**What is needed:** Print out each record, keeping it identical to the original.

**Supplied data:**
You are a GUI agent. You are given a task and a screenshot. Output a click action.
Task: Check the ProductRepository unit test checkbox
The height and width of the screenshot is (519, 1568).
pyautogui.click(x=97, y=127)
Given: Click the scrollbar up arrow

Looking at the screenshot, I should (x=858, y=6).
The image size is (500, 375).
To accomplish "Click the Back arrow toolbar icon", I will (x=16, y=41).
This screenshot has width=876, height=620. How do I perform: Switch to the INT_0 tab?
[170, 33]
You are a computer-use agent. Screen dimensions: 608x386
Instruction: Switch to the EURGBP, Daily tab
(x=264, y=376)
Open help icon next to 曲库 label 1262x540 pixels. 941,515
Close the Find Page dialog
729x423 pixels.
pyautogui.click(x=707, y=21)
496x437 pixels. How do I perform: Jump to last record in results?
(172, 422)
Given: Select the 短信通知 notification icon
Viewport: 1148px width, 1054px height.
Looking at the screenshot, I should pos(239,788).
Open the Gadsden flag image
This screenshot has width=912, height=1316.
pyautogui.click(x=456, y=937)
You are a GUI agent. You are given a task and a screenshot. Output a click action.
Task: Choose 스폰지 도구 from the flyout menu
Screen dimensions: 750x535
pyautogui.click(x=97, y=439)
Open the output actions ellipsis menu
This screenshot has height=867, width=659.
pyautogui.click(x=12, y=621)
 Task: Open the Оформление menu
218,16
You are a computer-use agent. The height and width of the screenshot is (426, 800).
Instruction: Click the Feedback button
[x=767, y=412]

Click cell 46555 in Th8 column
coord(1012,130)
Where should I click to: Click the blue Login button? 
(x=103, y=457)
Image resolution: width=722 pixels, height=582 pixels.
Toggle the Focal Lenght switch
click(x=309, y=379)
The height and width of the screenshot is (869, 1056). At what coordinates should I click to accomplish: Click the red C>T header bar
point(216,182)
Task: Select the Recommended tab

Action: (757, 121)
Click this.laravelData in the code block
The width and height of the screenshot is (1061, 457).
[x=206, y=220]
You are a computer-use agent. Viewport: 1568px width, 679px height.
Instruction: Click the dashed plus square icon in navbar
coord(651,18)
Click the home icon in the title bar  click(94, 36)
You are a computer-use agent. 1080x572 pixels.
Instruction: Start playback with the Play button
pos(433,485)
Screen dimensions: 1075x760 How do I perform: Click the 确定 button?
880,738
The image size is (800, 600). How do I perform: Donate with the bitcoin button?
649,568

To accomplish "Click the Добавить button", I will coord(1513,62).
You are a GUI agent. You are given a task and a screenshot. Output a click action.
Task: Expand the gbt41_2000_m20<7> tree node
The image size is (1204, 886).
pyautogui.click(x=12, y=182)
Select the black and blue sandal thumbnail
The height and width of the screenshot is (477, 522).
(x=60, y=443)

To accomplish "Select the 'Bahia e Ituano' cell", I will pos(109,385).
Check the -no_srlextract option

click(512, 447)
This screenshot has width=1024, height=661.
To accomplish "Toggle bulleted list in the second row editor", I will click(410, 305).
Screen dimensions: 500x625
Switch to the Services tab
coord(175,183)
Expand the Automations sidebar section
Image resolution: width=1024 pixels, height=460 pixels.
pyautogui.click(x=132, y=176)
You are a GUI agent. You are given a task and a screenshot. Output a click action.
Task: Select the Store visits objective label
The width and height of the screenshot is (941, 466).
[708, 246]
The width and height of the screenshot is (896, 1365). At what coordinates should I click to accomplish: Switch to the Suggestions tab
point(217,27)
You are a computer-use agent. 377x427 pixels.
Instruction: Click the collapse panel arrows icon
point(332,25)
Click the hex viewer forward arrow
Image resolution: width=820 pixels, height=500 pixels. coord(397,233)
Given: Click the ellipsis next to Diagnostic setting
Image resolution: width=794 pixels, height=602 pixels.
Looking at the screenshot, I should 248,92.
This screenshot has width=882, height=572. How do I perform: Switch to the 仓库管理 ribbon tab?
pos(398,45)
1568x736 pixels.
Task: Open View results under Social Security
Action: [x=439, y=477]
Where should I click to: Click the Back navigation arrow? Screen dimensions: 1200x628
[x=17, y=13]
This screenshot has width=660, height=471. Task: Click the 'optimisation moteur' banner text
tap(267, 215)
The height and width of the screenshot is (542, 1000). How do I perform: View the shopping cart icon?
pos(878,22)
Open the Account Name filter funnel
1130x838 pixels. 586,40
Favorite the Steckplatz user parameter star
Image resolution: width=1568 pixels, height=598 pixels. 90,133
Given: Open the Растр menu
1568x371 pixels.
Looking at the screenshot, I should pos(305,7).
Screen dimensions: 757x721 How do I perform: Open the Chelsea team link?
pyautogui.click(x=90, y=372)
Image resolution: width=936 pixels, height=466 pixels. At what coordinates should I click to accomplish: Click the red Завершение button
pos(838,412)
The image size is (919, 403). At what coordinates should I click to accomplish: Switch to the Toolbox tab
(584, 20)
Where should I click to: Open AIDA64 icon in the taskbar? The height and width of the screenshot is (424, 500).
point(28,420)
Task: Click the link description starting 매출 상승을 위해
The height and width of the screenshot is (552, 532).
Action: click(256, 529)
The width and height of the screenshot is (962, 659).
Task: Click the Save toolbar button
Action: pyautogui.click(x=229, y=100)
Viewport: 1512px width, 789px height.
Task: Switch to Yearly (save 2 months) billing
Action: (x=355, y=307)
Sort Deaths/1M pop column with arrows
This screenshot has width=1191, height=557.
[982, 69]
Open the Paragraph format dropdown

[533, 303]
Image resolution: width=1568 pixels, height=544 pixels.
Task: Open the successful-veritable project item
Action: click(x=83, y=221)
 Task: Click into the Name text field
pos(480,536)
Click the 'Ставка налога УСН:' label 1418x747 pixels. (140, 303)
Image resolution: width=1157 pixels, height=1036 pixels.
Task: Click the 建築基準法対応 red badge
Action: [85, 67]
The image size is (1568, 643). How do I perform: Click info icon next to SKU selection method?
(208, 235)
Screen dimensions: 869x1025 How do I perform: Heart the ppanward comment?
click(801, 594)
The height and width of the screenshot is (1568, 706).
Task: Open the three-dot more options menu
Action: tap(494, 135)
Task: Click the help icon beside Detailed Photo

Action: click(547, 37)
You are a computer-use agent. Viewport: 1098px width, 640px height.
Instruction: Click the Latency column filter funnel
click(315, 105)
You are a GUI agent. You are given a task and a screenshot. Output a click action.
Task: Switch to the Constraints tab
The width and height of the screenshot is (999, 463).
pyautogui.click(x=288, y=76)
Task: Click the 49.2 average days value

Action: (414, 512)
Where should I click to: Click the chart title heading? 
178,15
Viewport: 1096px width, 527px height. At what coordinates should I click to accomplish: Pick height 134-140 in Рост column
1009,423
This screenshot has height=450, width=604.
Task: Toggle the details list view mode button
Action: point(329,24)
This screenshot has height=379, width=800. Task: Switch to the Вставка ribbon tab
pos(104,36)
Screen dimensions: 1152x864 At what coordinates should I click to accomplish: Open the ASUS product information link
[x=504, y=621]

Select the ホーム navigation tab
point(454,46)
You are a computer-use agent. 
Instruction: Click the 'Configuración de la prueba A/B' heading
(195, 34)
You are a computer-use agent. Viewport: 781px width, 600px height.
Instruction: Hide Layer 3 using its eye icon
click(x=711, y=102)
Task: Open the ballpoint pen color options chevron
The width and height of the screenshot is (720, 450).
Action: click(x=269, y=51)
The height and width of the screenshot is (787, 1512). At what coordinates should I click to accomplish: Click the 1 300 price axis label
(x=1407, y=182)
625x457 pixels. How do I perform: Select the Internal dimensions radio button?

**Answer section:**
You are a GUI agent. You are given a task and a screenshot. Output a click action.
Task: Check the ProductRepository unit test checkbox
The height and width of the screenshot is (519, 1568).
pyautogui.click(x=97, y=127)
Given: Click the scrollbar up arrow

Looking at the screenshot, I should (x=858, y=6).
The image size is (500, 375).
To accomplish "Click the Back arrow toolbar icon", I will (x=16, y=41).
This screenshot has width=876, height=620. How do I perform: Switch to the INT_0 tab?
[170, 33]
You are a computer-use agent. Screen dimensions: 608x386
Instruction: Switch to the EURGBP, Daily tab
(x=264, y=376)
Open help icon next to 曲库 label 1262x540 pixels. 941,515
Close the Find Page dialog
729x423 pixels.
pyautogui.click(x=707, y=21)
496x437 pixels. How do I perform: Jump to last record in results?
(172, 422)
Given: Select the 短信通知 notification icon
Viewport: 1148px width, 1054px height.
Looking at the screenshot, I should pos(239,788).
Open the Gadsden flag image
This screenshot has width=912, height=1316.
pyautogui.click(x=456, y=937)
You are a GUI agent. You are given a task and a screenshot. Output a click action.
Task: Choose 스폰지 도구 from the flyout menu
Screen dimensions: 750x535
pyautogui.click(x=97, y=439)
Open the output actions ellipsis menu
This screenshot has height=867, width=659.
pyautogui.click(x=12, y=621)
 Task: Open the Оформление menu
218,16
You are a computer-use agent. The height and width of the screenshot is (426, 800).
Instruction: Click the Feedback button
[x=767, y=412]

Click cell 46555 in Th8 column
coord(1012,130)
Where should I click to: Click the blue Login button? 
(x=103, y=457)
Image resolution: width=722 pixels, height=582 pixels.
Toggle the Focal Lenght switch
click(x=309, y=379)
The height and width of the screenshot is (869, 1056). At what coordinates should I click to accomplish: Click the red C>T header bar
point(216,182)
Task: Select the Recommended tab

Action: (757, 121)
Click this.laravelData in the code block
The width and height of the screenshot is (1061, 457).
[x=206, y=220]
You are a computer-use agent. Viewport: 1568px width, 679px height.
Instruction: Click the dashed plus square icon in navbar
coord(651,18)
Click the home icon in the title bar  click(94, 36)
You are a computer-use agent. 1080x572 pixels.
Instruction: Start playback with the Play button
pos(433,485)
Screen dimensions: 1075x760 How do I perform: Click the 确定 button?
880,738
The image size is (800, 600). How do I perform: Donate with the bitcoin button?
649,568

To accomplish "Click the Добавить button", I will coord(1513,62).
You are a GUI agent. You are given a task and a screenshot. Output a click action.
Task: Expand the gbt41_2000_m20<7> tree node
The image size is (1204, 886).
pyautogui.click(x=12, y=182)
Select the black and blue sandal thumbnail
The height and width of the screenshot is (477, 522).
(x=60, y=443)

To accomplish "Select the 'Bahia e Ituano' cell", I will pos(109,385).
Check the -no_srlextract option

click(512, 447)
This screenshot has width=1024, height=661.
To accomplish "Toggle bulleted list in the second row editor", I will click(410, 305).
Screen dimensions: 500x625
Switch to the Services tab
coord(175,183)
Expand the Automations sidebar section
Image resolution: width=1024 pixels, height=460 pixels.
pyautogui.click(x=132, y=176)
You are a GUI agent. You are given a task and a screenshot. Output a click action.
Task: Select the Store visits objective label
The width and height of the screenshot is (941, 466).
[708, 246]
The width and height of the screenshot is (896, 1365). At what coordinates should I click to accomplish: Switch to the Suggestions tab
point(217,27)
You are a computer-use agent. 377x427 pixels.
Instruction: Click the collapse panel arrows icon
point(332,25)
Click the hex viewer forward arrow
Image resolution: width=820 pixels, height=500 pixels. coord(397,233)
Given: Click the ellipsis next to Diagnostic setting
Image resolution: width=794 pixels, height=602 pixels.
Looking at the screenshot, I should 248,92.
This screenshot has width=882, height=572. How do I perform: Switch to the 仓库管理 ribbon tab?
pos(398,45)
1568x736 pixels.
Task: Open View results under Social Security
Action: [x=439, y=477]
Where should I click to: Click the Back navigation arrow? Screen dimensions: 1200x628
[x=17, y=13]
This screenshot has width=660, height=471. Task: Click the 'optimisation moteur' banner text
tap(267, 215)
The height and width of the screenshot is (542, 1000). How do I perform: View the shopping cart icon?
pos(878,22)
Open the Account Name filter funnel
1130x838 pixels. 586,40
Favorite the Steckplatz user parameter star
Image resolution: width=1568 pixels, height=598 pixels. 90,133
Given: Open the Растр menu
1568x371 pixels.
Looking at the screenshot, I should pos(305,7).
Screen dimensions: 757x721 How do I perform: Open the Chelsea team link?
pyautogui.click(x=90, y=372)
Image resolution: width=936 pixels, height=466 pixels. At what coordinates should I click to accomplish: Click the red Завершение button
pos(838,412)
The image size is (919, 403). At what coordinates should I click to accomplish: Switch to the Toolbox tab
(584, 20)
Where should I click to: Open AIDA64 icon in the taskbar? The height and width of the screenshot is (424, 500).
point(28,420)
Task: Click the link description starting 매출 상승을 위해
The height and width of the screenshot is (552, 532).
Action: click(256, 529)
The width and height of the screenshot is (962, 659).
Task: Click the Save toolbar button
Action: pyautogui.click(x=229, y=100)
Viewport: 1512px width, 789px height.
Task: Switch to Yearly (save 2 months) billing
Action: (x=355, y=307)
Sort Deaths/1M pop column with arrows
This screenshot has width=1191, height=557.
[982, 69]
Open the Paragraph format dropdown

[533, 303]
Image resolution: width=1568 pixels, height=544 pixels.
Task: Open the successful-veritable project item
Action: click(x=83, y=221)
 Task: Click into the Name text field
pos(480,536)
Click the 'Ставка налога УСН:' label 1418x747 pixels. (140, 303)
Image resolution: width=1157 pixels, height=1036 pixels.
Task: Click the 建築基準法対応 red badge
Action: [85, 67]
The image size is (1568, 643). How do I perform: Click info icon next to SKU selection method?
(208, 235)
Screen dimensions: 869x1025 How do I perform: Heart the ppanward comment?
click(801, 594)
The height and width of the screenshot is (1568, 706).
Task: Open the three-dot more options menu
Action: tap(494, 135)
Task: Click the help icon beside Detailed Photo

Action: click(547, 37)
You are a computer-use agent. Viewport: 1098px width, 640px height.
Instruction: Click the Latency column filter funnel
click(315, 105)
You are a GUI agent. You are given a task and a screenshot. Output a click action.
Task: Switch to the Constraints tab
The width and height of the screenshot is (999, 463).
pyautogui.click(x=288, y=76)
Task: Click the 49.2 average days value

Action: (414, 512)
Where should I click to: Click the chart title heading? 
178,15
Viewport: 1096px width, 527px height. At what coordinates should I click to accomplish: Pick height 134-140 in Рост column
1009,423
This screenshot has height=450, width=604.
Task: Toggle the details list view mode button
Action: point(329,24)
This screenshot has height=379, width=800. Task: Switch to the Вставка ribbon tab
pos(104,36)
Screen dimensions: 1152x864 At what coordinates should I click to accomplish: Open the ASUS product information link
[x=504, y=621]

Select the ホーム navigation tab
point(454,46)
You are a computer-use agent. 
Instruction: Click the 'Configuración de la prueba A/B' heading
(195, 34)
You are a computer-use agent. Viewport: 781px width, 600px height.
Instruction: Hide Layer 3 using its eye icon
click(x=711, y=102)
Task: Open the ballpoint pen color options chevron
The width and height of the screenshot is (720, 450).
Action: click(x=269, y=51)
The height and width of the screenshot is (787, 1512). At what coordinates should I click to accomplish: Click the 1 300 price axis label
(x=1407, y=182)
625x457 pixels. How do I perform: Select the Internal dimensions radio button?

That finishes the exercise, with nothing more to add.